# Quality bow strings?



## JSBowman (Nov 17, 2013)

I'm looking for recommendations on a good quality bow string. The string on my target bow is 2 years old now, and has stretched quite a bit. What are you 3D and paper target shooters using on your rigs? TIA.

Sent from my SM-G960U using Tapatalk


----------



## GVDocHoliday (Sep 5, 2003)

Catfish customs located here in MI when I do go custom. Quality stuff.


----------



## Joe Archer (Mar 29, 2000)

I am not a competitive paper or 3D shooter. I shoot mainly for hunting and for fun. 
I have ordered bowstrings form Americas Best Bowstrings in the past, and they worked well for my needs. 3 grades to choose from...
<----<<<


----------



## 454casull (Jan 6, 2005)

Assuming you shoot a compound? Vapor Trail, Twisted "X", Mike at Catfish Customs, JBK. All are outstanding choices. Every reputable builder uses multiple materials and will build to your specifications, they do however have their favorites as well. I've used or installed all but JBK. Currently using Twisted "X" three seasons and nothing has moved, strongly considering Mike just to keep it local. If they are good enough for the DOC they are good enough for anyone! Do the cables too


----------



## JSBowman (Nov 17, 2013)

I shoot both compound, and traditional, but I was talking about my compound bow.
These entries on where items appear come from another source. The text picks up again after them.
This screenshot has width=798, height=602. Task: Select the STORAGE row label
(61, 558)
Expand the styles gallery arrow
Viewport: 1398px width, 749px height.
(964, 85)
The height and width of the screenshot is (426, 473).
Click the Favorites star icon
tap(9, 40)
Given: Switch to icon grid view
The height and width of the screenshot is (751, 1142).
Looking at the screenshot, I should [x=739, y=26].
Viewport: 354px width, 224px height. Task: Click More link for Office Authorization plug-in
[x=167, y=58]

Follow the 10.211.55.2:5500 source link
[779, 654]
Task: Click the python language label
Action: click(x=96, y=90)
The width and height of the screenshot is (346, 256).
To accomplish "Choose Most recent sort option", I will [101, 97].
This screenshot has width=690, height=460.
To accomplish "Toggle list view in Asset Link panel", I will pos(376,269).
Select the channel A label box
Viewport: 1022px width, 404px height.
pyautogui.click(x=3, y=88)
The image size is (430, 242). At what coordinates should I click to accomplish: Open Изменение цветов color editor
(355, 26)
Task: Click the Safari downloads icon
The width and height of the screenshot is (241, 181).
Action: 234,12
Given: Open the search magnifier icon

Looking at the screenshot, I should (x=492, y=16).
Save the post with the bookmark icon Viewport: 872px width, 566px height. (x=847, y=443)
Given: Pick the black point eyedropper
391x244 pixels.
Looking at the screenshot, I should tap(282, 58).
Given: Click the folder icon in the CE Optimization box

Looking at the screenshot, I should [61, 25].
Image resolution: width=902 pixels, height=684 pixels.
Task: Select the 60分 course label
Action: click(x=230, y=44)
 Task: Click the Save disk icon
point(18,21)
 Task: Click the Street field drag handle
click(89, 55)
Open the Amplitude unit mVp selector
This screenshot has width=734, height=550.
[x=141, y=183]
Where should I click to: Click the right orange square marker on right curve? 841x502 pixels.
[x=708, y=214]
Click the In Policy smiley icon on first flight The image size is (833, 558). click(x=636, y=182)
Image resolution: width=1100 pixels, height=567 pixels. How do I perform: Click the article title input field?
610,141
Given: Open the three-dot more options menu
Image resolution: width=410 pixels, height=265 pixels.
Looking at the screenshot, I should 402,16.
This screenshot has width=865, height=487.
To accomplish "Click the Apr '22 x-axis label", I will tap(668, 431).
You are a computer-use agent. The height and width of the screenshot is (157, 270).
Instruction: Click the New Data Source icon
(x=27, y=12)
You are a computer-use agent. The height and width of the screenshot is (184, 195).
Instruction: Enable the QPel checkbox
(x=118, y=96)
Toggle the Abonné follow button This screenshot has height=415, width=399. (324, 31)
I must have missed that info in my original post. Thank you. And I will be ordering a full set, strings and cables. 

Sent from my SM-G960U using Tapatalk


----------



## Pier Pressure (Dec 21, 2008)

I build my own. For the past few years I’ve been using mostly BCY X material.
View attachment 362817


----------



## 454casull (Jan 6, 2005)

X has been discontinued but many builders still have stock. I’m running Fury currently. The latest version of X is better, hard to improve but it is and then there is Rampage. Don’t get caught up too much in material it’s the builder that makes or breaks the deal. BCY colors seem to be brighter than Brownells one to one. The new materials shoot a little softer too. 452x does fuzz up a bit easier but proper maintenance fixes that.


----------



## 12970 (Apr 19, 2005)

Cedar Hill Archery, Bow String Depot or Extreme Bowstrings... Used All of these...

Newaygo1


----------



## JSBowman (Nov 17, 2013)

I went with Rogue strings. Several people recommended them at the range. Hopefully they will be installed today, and I'll have my bow back.

Sent from my SM-G960U using Tapatalk


----------



## Martian (Apr 28, 2011)

spot shooter archery one day turn over holly Mi


----------



## Golden Arrow II (Aug 8, 2009)

jsbowman said:


> I went with Rogue strings. Several people recommended them at the range. Hopefully they will be installed today, and I'll have my bow back.
> 
> Sent from my SM-G960U using Tapatalk


I put a set of the R19's on my bow in October and have about 7000 shot's on them right now, and they haven't moved a bit. I've only waxed them once and they still look new. You should be happy with yours, they are a good choice.


----------



## JSBowman (Nov 17, 2013)

Golden Arrow II said:


> I put a set of the R19's on my bow in October and have about 7000 shot's on them right now, and they haven't moved a bit. I've only waxed them once and they still look new. You should be happy with yours, they are a good choice.


Thanks. I think I might have 10 shots with the new string so far, but that will be changing on Friday. Gotta get it all sighted back in, and hopefully be able to use it for leagues on Sunday. 

Sent from my SM-G960U using Tapatalk


----------